The Four Habits that Form Habits

My daughter wants to work out more, but she has a hard time forming the habit (many of you might be familiar with this problem). From having to get dressed to go to the gym, to actually going to the gym, to the thought of a hard workout … our minds tend to put off the habit.
The solution is exceedingly simple: just do 3 pushups. Or tell yourself you have to walk/jog for just one minute.
Make it so easy you can’t say no.
Of course, most people will think that’s too easy, and tell themselves they have to do more than that. Leo’s advice is for other people! Unfortunately, it’s this mindset that causes people to fail at habits – we think we can do more, despite past evidence to the contrary, and so we aspire to greatness. We try to climb Everest before we’ve learned to walk.
Learn the fundamentals of habits before you try to do the advanced skills. If I could convince people of that, I could get millions to change their habits, be healthier, simplify, procrastinate less, start creating amazing things.

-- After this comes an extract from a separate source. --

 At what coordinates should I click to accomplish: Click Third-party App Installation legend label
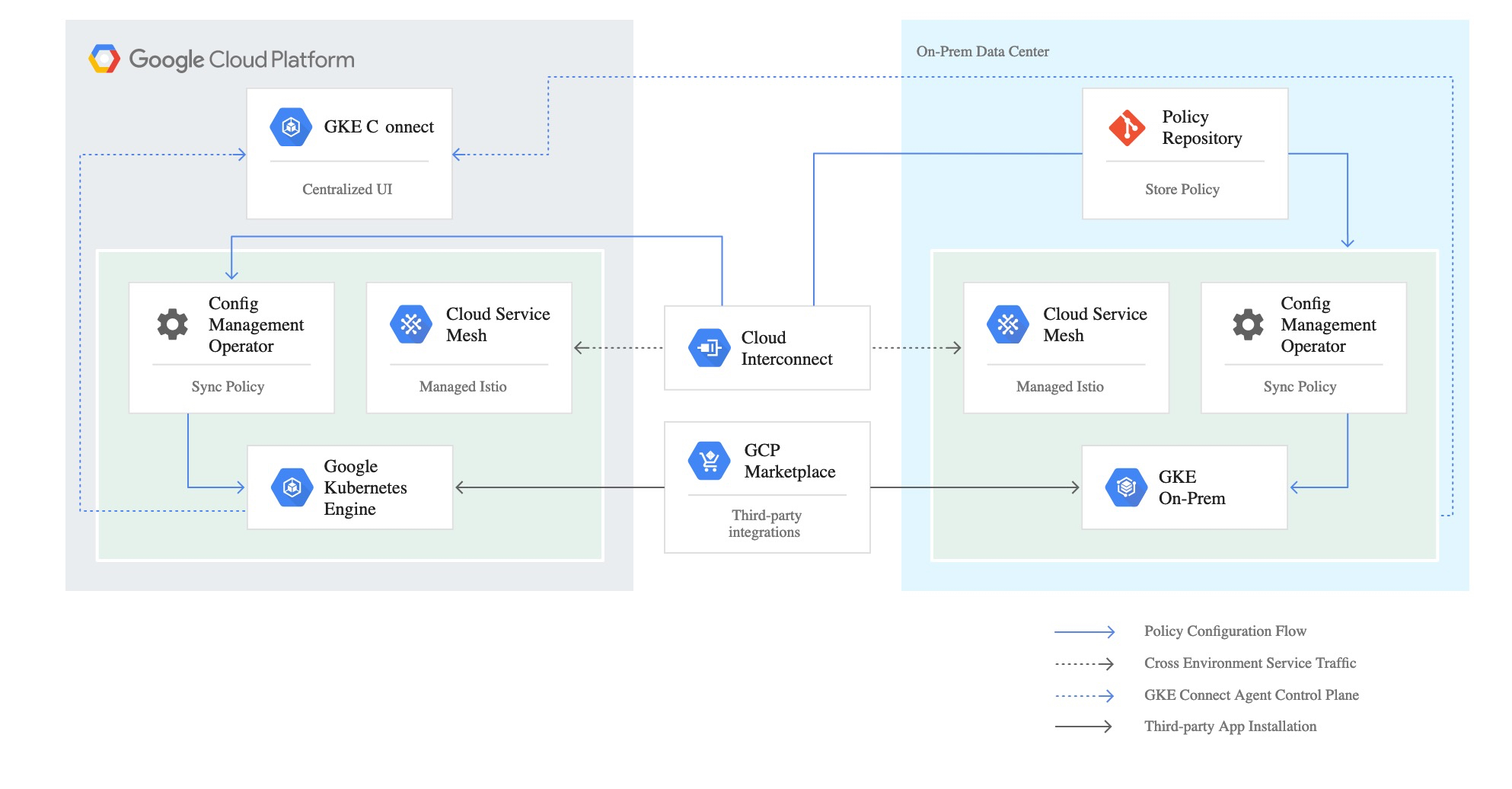[1230, 727]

Today we’re going to go over the fundamentals of habit – four key habits to form habits. If you can learn these four habits, you’ll have the foundation to form pretty much any habit.
Habit 1: Start Exceedingly Small
Another common habit that too few people actually do is flossing daily. So my advice is just floss one tooth the first night.

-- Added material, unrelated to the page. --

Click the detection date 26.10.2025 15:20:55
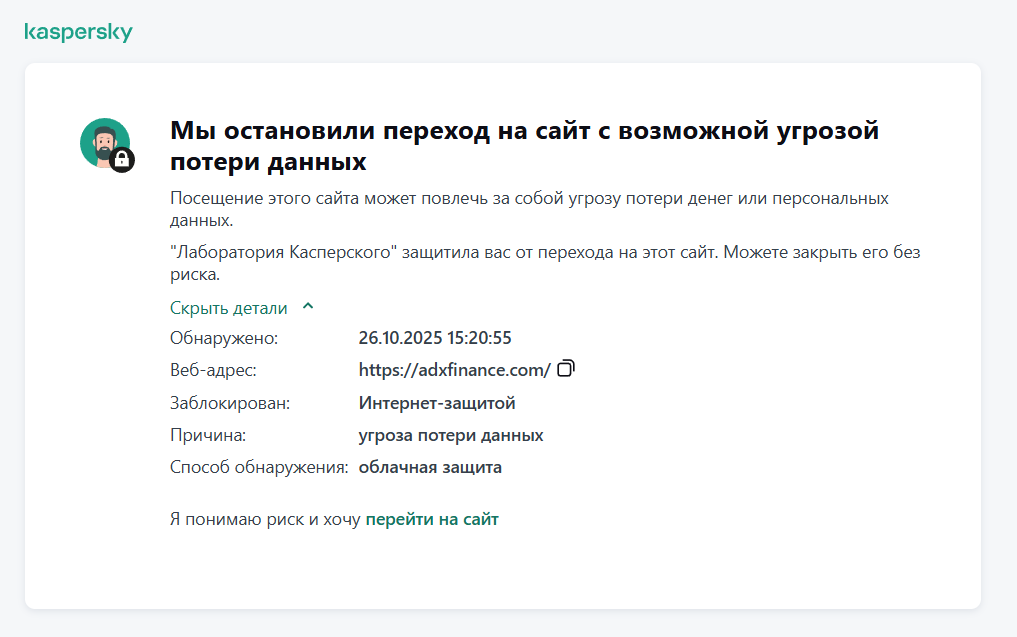Viewport: 1017px width, 637px height. coord(435,338)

Of course, that seems to ridiculous most people laugh. But I’m totally serious: if you start out exceedingly small, you won’t say no. You’ll feel crazy if you don’t do it. And so you’ll actually do it!
That’s the point. Actually doing the habit is much more important than how much you do.

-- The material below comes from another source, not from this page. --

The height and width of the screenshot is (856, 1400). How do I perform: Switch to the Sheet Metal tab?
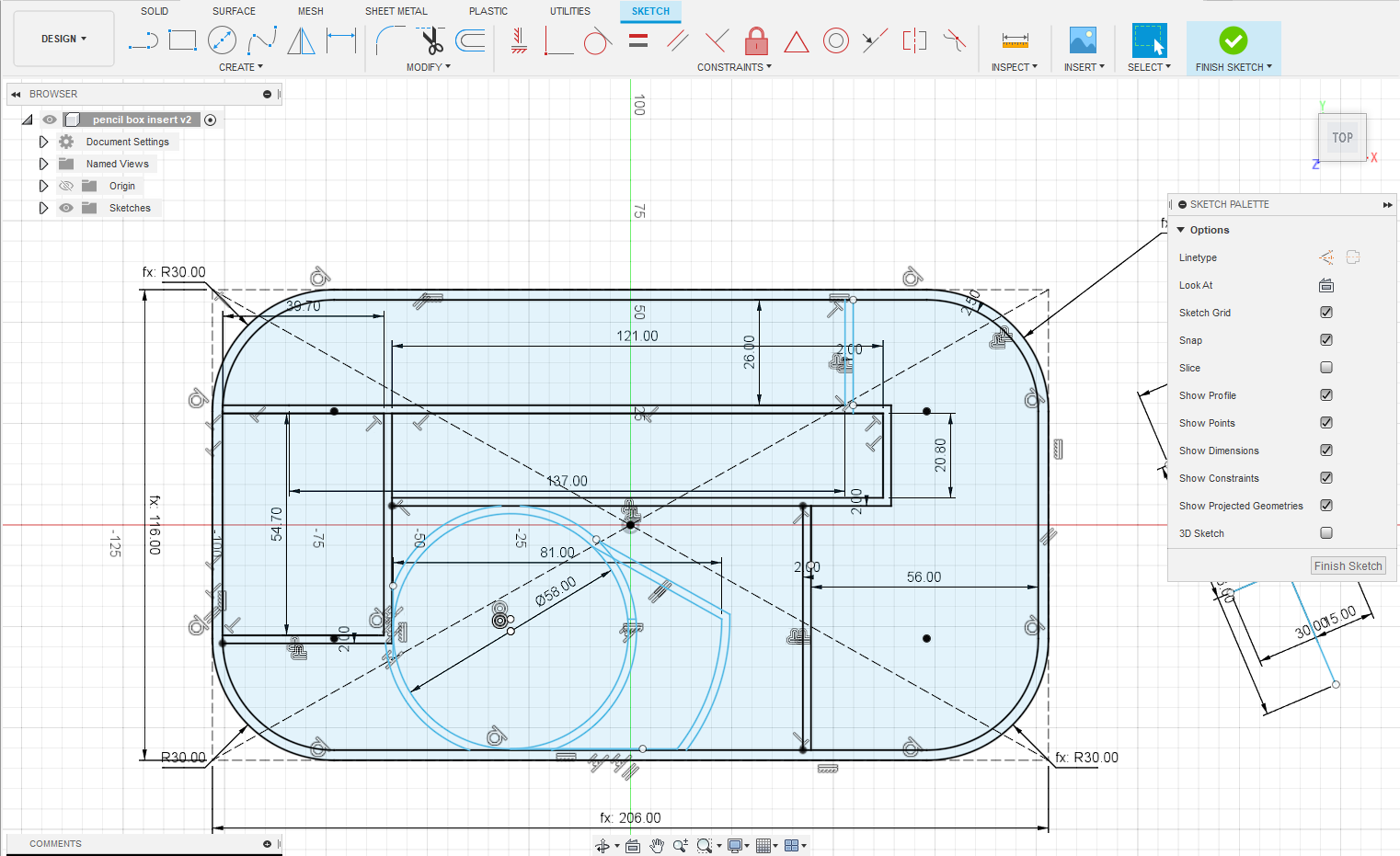coord(396,11)
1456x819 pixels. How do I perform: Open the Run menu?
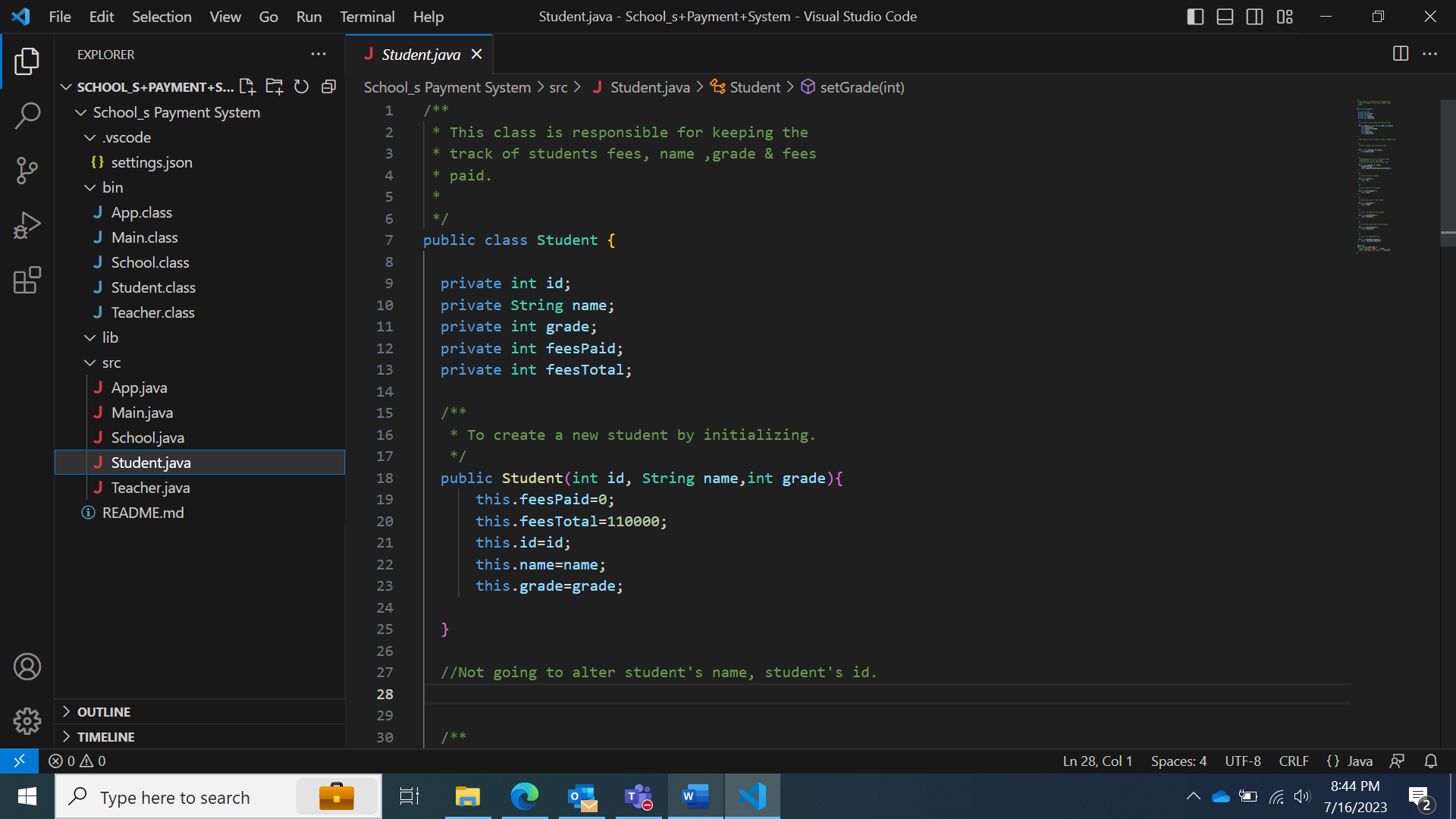tap(308, 17)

If you want to exercise, it’s more important that you actually do the exercise on a regular basis, rather than doing enough to get a benefit right away. Sure, maybe you need 30 minutes of exercise to see some fitness improvements, but try doing 30 minutes a day for two weeks. See how far you get, if you haven’t been exercising regularly. Then, if you don’t succeed, try 1-2 minutes a day. See how far you get there.
If you can do two weeks of 1-2 minutes of exercise, you have a strong foundation for a habit. Add another week or two, and the habit is almost ingrained. Once the habit is strong, you can add a few minutes here and there. Soon you’ll be doing 30 minutes on a regular basis – but you started out really small.
Try the flossing habit – try to floss every tooth every night, and see how far you get. You might succeed … but if you fail, try just one tooth per night and see how far you get. Your mileage will vary, but on average most people get farther with a habit when they start small.
One glass of water a day. One extra vegetable. Three pushups. One sentence of writing a day. Two minutes of meditation. This is how you start a habit that lasts.